Когда он замолк, Сайрус Джирард ответил многократными одобрительными кивками. В то же время вид у него был несколько неудовлетворенный.
– Основать общество? – пробормотал он. – Что ж, мне часто приходила такая мысль – но чтобы самому им руководить? Мои способности несколько иного рода. И все же идея стоит того, чтобы над ней поразмыслить.
Нетерпеливо встав, он принялся мерить шагами ковер.
На лице Джирарда выражалось растущее разочарование. Несколько раз он вынимал часы и смотрел на циферблат, словно надеясь, что Джонс все же не уехал в Чикаго, а с минуты на минуту появится и предложит более близкий его вкусам план.
– Что со мной такое? – невесело спрашивал он себя. – Когда я что-то затеваю, то обычно довожу это до конца. Видно, старость пришла.
Но как ни старался, он не мог прийти к решению. Несколько раз он замирал и останавливал взгляд сначала на одном, потом на другом молодом человеке, отыскивая какую-нибудь притягательную черту, на основании которой можно будет сделать выбор. Но после нескольких таких попыток их лица слились в единую маску и сделались неразличимы. Это были близнецы, которые рассказали ему одну и ту же историю про то, как перевезти фондовую биржу на аэроплане в Лондон и сделать из нее кинофильм.
– Простите, мальчики, – произнес он с запинкой. – Я обещал принять решение сегодня утром, и я приму, но для меня оно очень важно, и вы должны немного потерпеть.
Оба кивнули и уставились на ковер, чтобы не видеть блуждающих глаз Джирарда.
Внезапно тот шагнул к столу, взял телефонную трубку и вызвал офис главного управляющего.

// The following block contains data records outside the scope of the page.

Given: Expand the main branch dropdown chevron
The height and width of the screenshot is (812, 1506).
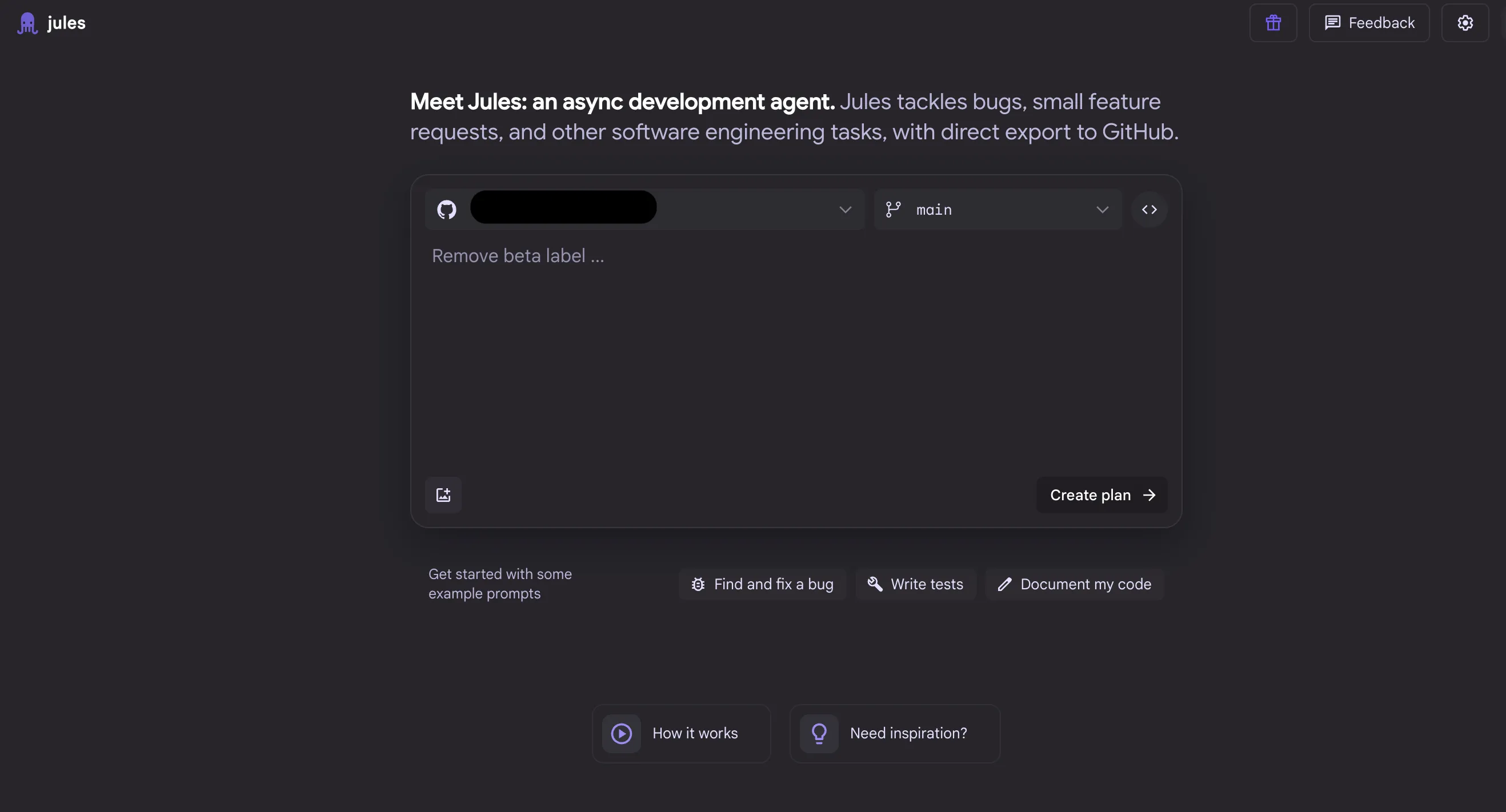Looking at the screenshot, I should tap(1102, 210).
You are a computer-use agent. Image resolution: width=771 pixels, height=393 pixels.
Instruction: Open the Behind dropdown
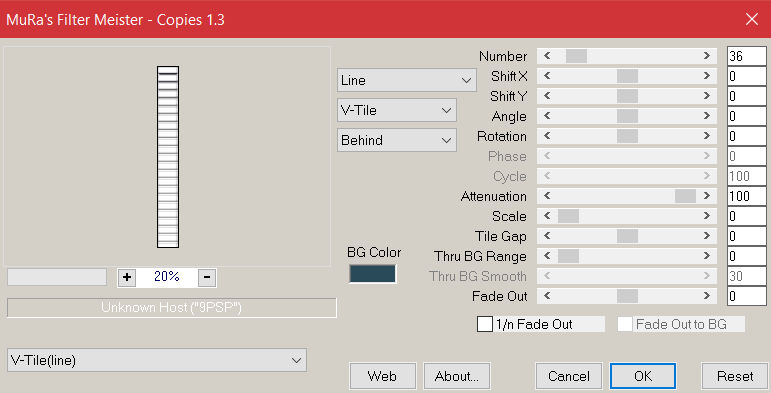(x=397, y=140)
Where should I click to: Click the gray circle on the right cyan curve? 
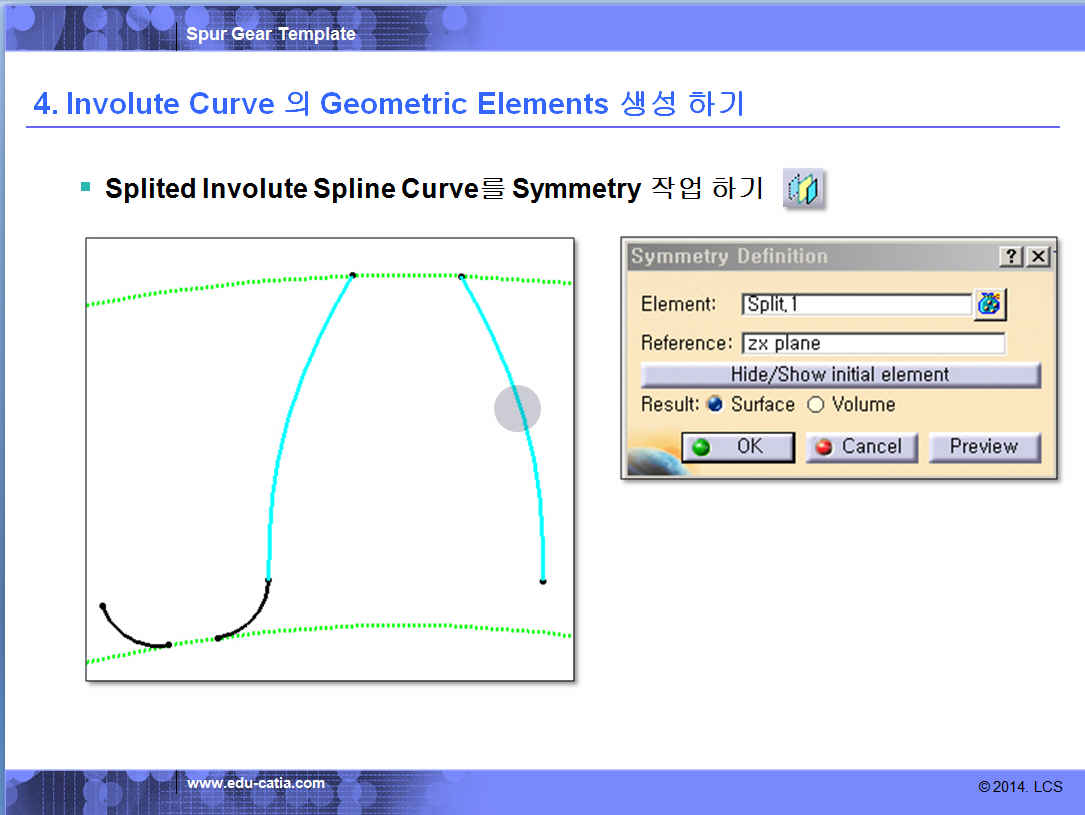point(517,408)
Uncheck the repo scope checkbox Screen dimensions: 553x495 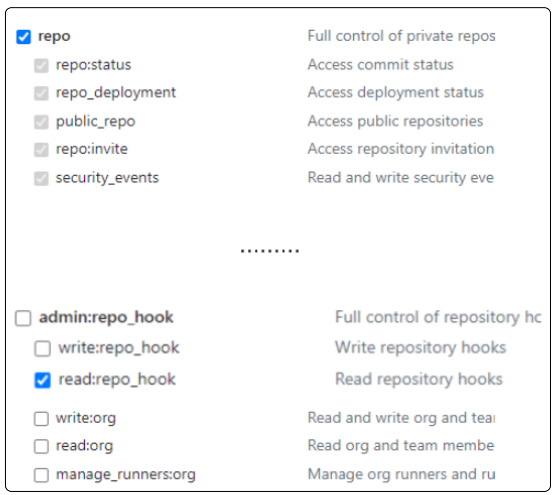click(23, 37)
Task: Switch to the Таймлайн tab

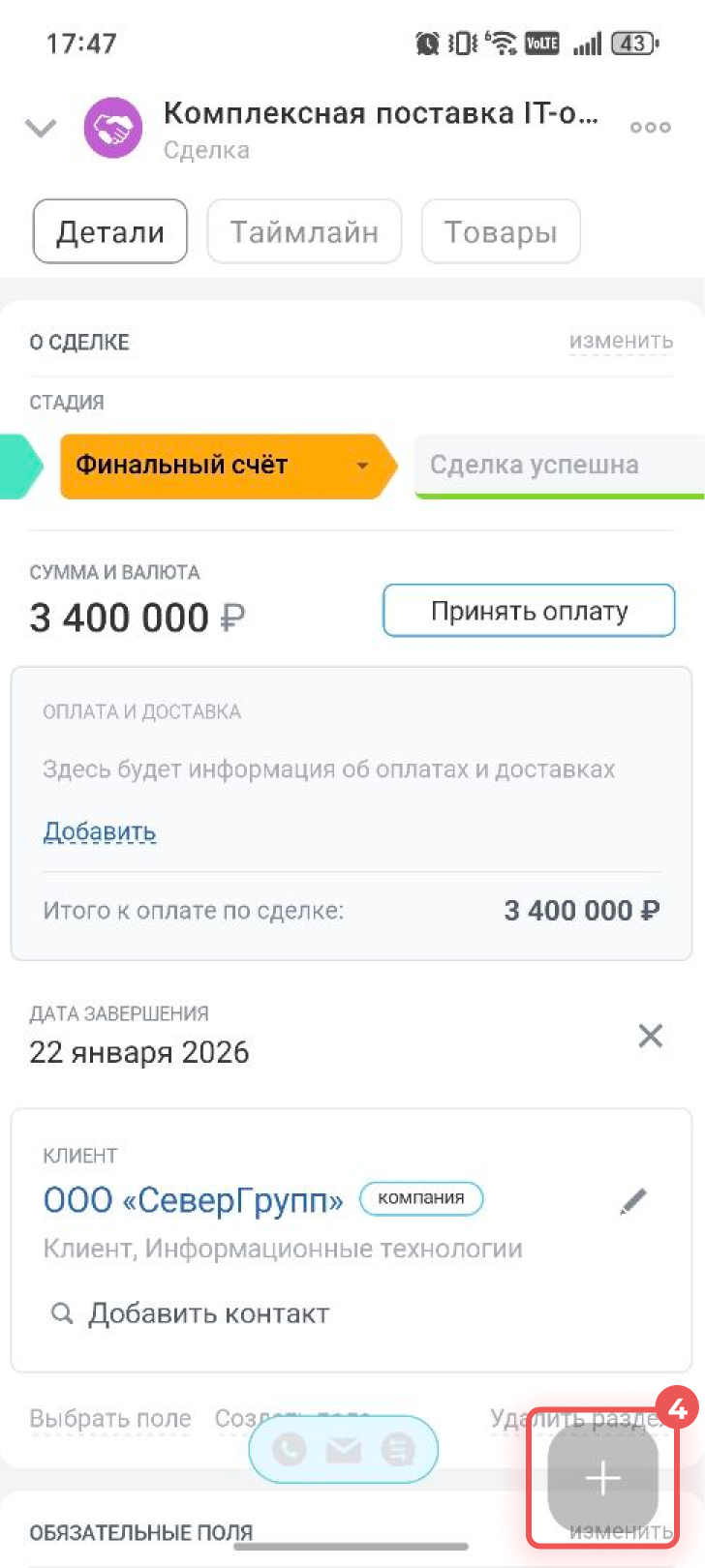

– Слушайте, Голт, – прокричал он, – вы уверены, что послали Джонса в Чикаго?
– Совершенно уверен, – отозвался голос на том конце провода. – Он зашел ко мне дня два назад и сказал, что если не будет работать, то сойдет с ума. Я ответил, что это нарушение инструкций, но он сказал, что, так или иначе, больше не участвует в соревновании, а нам как раз нужен был кто-то разбирающийся в торговле серебром. И я…
– Да, но какое вы имели право? Я хотел с ним поговорить, а вы его услали.
Бац! Джирард повесил трубку и продолжил бесконечное хождение по комнате. Чертов Джонс, думал он. Такая неблагодарность после всего, что я сделал для его отца. Просто скандал! Мысль перескочила по касательной на вопрос, сумеет ли Джонс уладить дела в Чикаго. Ситуация сложная, но ведь Джонс – парень надежный. Все они надежные парни. В том-то и загвоздка.
Джирард снова взялся за телефон. Он хотел позвонить Лоле, так как подозревал, что она, если пожелает, сможет ему помочь. Ему не давалась личная оценка, и тут мнение Лолы представляло большую важность, чем его собственное.
– Мне придется перед вами извиниться, мальчики, – огорченно проговорил он, – я не хотел этого беспокойства и задержки. Но у меня разрывается сердце при мысли, что я должен буду это предприятие кому-то передать, и, когда я думаю кому, у меня в голове все путается. – Он помедлил. – Кто-нибудь из вас делал предложение моей дочери?
– Я делал, – сказал Пэрриш, – три недели назад.
– Я тоже, – признался Ван Бюрен, – и до сих пор надеюсь, что она передумает.
Джирарду стало любопытно, как поступил Джонс. Вероятно, он не последовал примеру других; он ведь всегда ведет себя не так, как от него ждут. У него даже имя неправильное.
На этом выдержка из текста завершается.